[YOUR GOAL]: What is expected is a word-for-word copy of all the entries.

------------------------

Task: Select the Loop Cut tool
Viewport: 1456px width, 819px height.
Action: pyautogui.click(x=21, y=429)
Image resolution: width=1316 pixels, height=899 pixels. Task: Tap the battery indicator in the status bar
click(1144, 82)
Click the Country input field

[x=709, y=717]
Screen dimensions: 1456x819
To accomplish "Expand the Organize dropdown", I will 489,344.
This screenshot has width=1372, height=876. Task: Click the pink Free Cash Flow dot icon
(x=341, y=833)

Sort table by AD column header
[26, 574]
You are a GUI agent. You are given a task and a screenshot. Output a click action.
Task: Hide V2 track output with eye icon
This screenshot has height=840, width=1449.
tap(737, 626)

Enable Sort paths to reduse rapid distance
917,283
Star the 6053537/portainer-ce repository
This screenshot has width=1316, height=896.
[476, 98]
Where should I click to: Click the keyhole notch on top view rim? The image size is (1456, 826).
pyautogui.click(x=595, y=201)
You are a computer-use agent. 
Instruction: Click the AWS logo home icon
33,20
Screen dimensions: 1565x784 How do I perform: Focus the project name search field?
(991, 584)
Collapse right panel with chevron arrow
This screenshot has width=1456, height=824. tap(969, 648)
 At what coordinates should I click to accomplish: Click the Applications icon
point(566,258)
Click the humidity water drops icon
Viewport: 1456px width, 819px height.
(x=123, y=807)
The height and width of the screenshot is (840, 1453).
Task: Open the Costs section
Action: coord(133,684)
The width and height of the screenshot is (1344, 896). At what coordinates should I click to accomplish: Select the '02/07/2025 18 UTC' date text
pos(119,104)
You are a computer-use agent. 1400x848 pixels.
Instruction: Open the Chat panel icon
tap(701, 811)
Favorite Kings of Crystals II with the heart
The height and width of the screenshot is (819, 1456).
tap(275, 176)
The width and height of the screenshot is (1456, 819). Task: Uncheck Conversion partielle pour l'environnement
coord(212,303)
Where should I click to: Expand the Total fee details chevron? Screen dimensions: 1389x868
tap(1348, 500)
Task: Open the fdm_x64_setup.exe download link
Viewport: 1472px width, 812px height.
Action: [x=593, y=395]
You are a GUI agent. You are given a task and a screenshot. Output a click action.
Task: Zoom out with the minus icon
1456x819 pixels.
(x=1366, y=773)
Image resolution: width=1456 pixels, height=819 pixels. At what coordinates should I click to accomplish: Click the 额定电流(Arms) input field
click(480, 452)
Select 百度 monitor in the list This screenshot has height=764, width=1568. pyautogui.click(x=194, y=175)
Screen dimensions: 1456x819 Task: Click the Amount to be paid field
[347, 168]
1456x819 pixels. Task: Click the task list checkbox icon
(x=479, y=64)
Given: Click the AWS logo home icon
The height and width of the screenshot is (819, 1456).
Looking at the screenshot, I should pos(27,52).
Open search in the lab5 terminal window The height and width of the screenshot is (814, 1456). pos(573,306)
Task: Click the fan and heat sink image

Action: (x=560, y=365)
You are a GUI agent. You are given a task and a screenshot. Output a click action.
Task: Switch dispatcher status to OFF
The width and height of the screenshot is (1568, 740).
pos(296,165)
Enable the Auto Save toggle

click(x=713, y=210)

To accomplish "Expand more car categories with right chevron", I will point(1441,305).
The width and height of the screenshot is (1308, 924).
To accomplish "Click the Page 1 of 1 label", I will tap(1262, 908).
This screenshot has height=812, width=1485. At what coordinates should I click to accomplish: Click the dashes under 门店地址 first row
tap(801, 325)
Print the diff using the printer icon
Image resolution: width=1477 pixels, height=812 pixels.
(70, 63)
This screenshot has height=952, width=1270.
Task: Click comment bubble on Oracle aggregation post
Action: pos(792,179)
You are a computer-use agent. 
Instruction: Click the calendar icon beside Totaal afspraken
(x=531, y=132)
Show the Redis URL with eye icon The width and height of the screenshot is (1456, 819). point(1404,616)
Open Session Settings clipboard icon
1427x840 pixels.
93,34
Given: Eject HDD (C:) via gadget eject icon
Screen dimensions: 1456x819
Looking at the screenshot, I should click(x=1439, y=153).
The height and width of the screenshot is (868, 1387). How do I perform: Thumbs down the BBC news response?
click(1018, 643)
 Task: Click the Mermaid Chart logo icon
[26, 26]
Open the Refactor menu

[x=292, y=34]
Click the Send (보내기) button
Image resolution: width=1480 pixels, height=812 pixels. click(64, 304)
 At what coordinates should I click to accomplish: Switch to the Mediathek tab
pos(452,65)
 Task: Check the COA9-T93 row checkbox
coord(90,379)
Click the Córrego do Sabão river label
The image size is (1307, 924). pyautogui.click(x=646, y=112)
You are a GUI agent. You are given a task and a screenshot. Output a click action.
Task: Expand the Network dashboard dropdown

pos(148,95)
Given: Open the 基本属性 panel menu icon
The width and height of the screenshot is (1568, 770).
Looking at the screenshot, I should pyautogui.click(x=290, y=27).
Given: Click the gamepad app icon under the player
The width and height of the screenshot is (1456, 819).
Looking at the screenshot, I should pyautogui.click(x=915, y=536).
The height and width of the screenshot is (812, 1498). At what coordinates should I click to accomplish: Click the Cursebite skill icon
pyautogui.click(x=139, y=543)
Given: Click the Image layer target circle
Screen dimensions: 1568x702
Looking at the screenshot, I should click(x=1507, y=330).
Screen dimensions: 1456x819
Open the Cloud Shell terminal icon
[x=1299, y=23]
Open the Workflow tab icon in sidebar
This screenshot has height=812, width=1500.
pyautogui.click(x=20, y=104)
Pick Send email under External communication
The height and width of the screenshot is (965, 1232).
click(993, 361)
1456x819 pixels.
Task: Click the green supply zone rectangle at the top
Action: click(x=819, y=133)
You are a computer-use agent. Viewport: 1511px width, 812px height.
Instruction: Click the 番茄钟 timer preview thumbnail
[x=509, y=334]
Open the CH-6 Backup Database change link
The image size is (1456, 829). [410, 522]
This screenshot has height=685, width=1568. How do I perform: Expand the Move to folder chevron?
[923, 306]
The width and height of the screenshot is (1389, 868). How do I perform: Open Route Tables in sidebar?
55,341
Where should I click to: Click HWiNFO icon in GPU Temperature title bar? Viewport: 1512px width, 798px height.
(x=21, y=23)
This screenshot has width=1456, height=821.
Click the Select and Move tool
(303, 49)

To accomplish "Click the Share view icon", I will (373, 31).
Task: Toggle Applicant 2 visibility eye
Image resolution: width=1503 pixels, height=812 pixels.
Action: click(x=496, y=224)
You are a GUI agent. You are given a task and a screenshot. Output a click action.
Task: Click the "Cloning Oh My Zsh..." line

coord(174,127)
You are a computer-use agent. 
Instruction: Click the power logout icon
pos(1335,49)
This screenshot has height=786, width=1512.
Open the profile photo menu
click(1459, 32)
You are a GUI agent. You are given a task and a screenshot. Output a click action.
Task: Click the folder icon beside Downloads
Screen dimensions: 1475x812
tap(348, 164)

------------------------

[REPLY]:
Task: Select the Loop Cut tool
Viewport: 1456px width, 819px height.
Action: pyautogui.click(x=21, y=429)
Image resolution: width=1316 pixels, height=899 pixels. Task: Tap the battery indicator in the status bar
click(1144, 82)
Click the Country input field

[x=709, y=717]
Screen dimensions: 1456x819
To accomplish "Expand the Organize dropdown", I will 489,344.
This screenshot has width=1372, height=876. Task: Click the pink Free Cash Flow dot icon
(x=341, y=833)

Sort table by AD column header
[26, 574]
You are a GUI agent. You are given a task and a screenshot. Output a click action.
Task: Hide V2 track output with eye icon
This screenshot has height=840, width=1449.
tap(737, 626)

Enable Sort paths to reduse rapid distance
917,283
Star the 6053537/portainer-ce repository
This screenshot has width=1316, height=896.
[476, 98]
Where should I click to: Click the keyhole notch on top view rim? The image size is (1456, 826).
pyautogui.click(x=595, y=201)
You are a computer-use agent. 
Instruction: Click the AWS logo home icon
33,20
Screen dimensions: 1565x784 How do I perform: Focus the project name search field?
(991, 584)
Collapse right panel with chevron arrow
This screenshot has width=1456, height=824. tap(969, 648)
 At what coordinates should I click to accomplish: Click the Applications icon
point(566,258)
Click the humidity water drops icon
Viewport: 1456px width, 819px height.
(x=123, y=807)
The height and width of the screenshot is (840, 1453).
Task: Open the Costs section
Action: coord(133,684)
The width and height of the screenshot is (1344, 896). At what coordinates should I click to accomplish: Select the '02/07/2025 18 UTC' date text
pos(119,104)
You are a computer-use agent. 1400x848 pixels.
Instruction: Open the Chat panel icon
tap(701, 811)
Favorite Kings of Crystals II with the heart
The height and width of the screenshot is (819, 1456).
tap(275, 176)
The width and height of the screenshot is (1456, 819). Task: Uncheck Conversion partielle pour l'environnement
coord(212,303)
Where should I click to: Expand the Total fee details chevron? Screen dimensions: 1389x868
tap(1348, 500)
Task: Open the fdm_x64_setup.exe download link
Viewport: 1472px width, 812px height.
Action: [x=593, y=395]
You are a GUI agent. You are given a task and a screenshot. Output a click action.
Task: Zoom out with the minus icon
1456x819 pixels.
(x=1366, y=773)
Image resolution: width=1456 pixels, height=819 pixels. At what coordinates should I click to accomplish: Click the 额定电流(Arms) input field
click(480, 452)
Select 百度 monitor in the list This screenshot has height=764, width=1568. pyautogui.click(x=194, y=175)
Screen dimensions: 1456x819 Task: Click the Amount to be paid field
[347, 168]
1456x819 pixels. Task: Click the task list checkbox icon
(x=479, y=64)
Given: Click the AWS logo home icon
The height and width of the screenshot is (819, 1456).
Looking at the screenshot, I should pos(27,52).
Open search in the lab5 terminal window The height and width of the screenshot is (814, 1456). pos(573,306)
Task: Click the fan and heat sink image

Action: (x=560, y=365)
You are a GUI agent. You are given a task and a screenshot. Output a click action.
Task: Switch dispatcher status to OFF
The width and height of the screenshot is (1568, 740).
pos(296,165)
Enable the Auto Save toggle

click(x=713, y=210)

To accomplish "Expand more car categories with right chevron", I will point(1441,305).
The width and height of the screenshot is (1308, 924).
To accomplish "Click the Page 1 of 1 label", I will tap(1262, 908).
This screenshot has height=812, width=1485. At what coordinates should I click to accomplish: Click the dashes under 门店地址 first row
tap(801, 325)
Print the diff using the printer icon
Image resolution: width=1477 pixels, height=812 pixels.
(70, 63)
This screenshot has height=952, width=1270.
Task: Click comment bubble on Oracle aggregation post
Action: pos(792,179)
You are a computer-use agent. 
Instruction: Click the calendar icon beside Totaal afspraken
(x=531, y=132)
Show the Redis URL with eye icon The width and height of the screenshot is (1456, 819). point(1404,616)
Open Session Settings clipboard icon
1427x840 pixels.
93,34
Given: Eject HDD (C:) via gadget eject icon
Screen dimensions: 1456x819
Looking at the screenshot, I should click(x=1439, y=153).
The height and width of the screenshot is (868, 1387). How do I perform: Thumbs down the BBC news response?
click(1018, 643)
 Task: Click the Mermaid Chart logo icon
[26, 26]
Open the Refactor menu

[x=292, y=34]
Click the Send (보내기) button
Image resolution: width=1480 pixels, height=812 pixels. click(64, 304)
 At what coordinates should I click to accomplish: Switch to the Mediathek tab
pos(452,65)
 Task: Check the COA9-T93 row checkbox
coord(90,379)
Click the Córrego do Sabão river label
The image size is (1307, 924). pyautogui.click(x=646, y=112)
You are a GUI agent. You are given a task and a screenshot. Output a click action.
Task: Expand the Network dashboard dropdown

pos(148,95)
Given: Open the 基本属性 panel menu icon
The width and height of the screenshot is (1568, 770).
Looking at the screenshot, I should pyautogui.click(x=290, y=27).
Given: Click the gamepad app icon under the player
The width and height of the screenshot is (1456, 819).
Looking at the screenshot, I should pyautogui.click(x=915, y=536).
The height and width of the screenshot is (812, 1498). At what coordinates should I click to accomplish: Click the Cursebite skill icon
pyautogui.click(x=139, y=543)
Given: Click the Image layer target circle
Screen dimensions: 1568x702
Looking at the screenshot, I should click(x=1507, y=330).
Screen dimensions: 1456x819
Open the Cloud Shell terminal icon
[x=1299, y=23]
Open the Workflow tab icon in sidebar
This screenshot has height=812, width=1500.
pyautogui.click(x=20, y=104)
Pick Send email under External communication
The height and width of the screenshot is (965, 1232).
click(993, 361)
1456x819 pixels.
Task: Click the green supply zone rectangle at the top
Action: click(x=819, y=133)
You are a computer-use agent. Viewport: 1511px width, 812px height.
Instruction: Click the 番茄钟 timer preview thumbnail
[x=509, y=334]
Open the CH-6 Backup Database change link
The image size is (1456, 829). [410, 522]
This screenshot has height=685, width=1568. How do I perform: Expand the Move to folder chevron?
[923, 306]
The width and height of the screenshot is (1389, 868). How do I perform: Open Route Tables in sidebar?
55,341
Where should I click to: Click HWiNFO icon in GPU Temperature title bar? Viewport: 1512px width, 798px height.
(x=21, y=23)
This screenshot has width=1456, height=821.
Click the Select and Move tool
(303, 49)

To accomplish "Click the Share view icon", I will (373, 31).
Task: Toggle Applicant 2 visibility eye
Image resolution: width=1503 pixels, height=812 pixels.
Action: click(x=496, y=224)
You are a GUI agent. You are given a task and a screenshot. Output a click action.
Task: Click the "Cloning Oh My Zsh..." line

coord(174,127)
You are a computer-use agent. 
Instruction: Click the power logout icon
pos(1335,49)
This screenshot has height=786, width=1512.
Open the profile photo menu
click(1459, 32)
You are a GUI agent. You are given a task and a screenshot. Output a click action.
Task: Click the folder icon beside Downloads
Screen dimensions: 1475x812
tap(348, 164)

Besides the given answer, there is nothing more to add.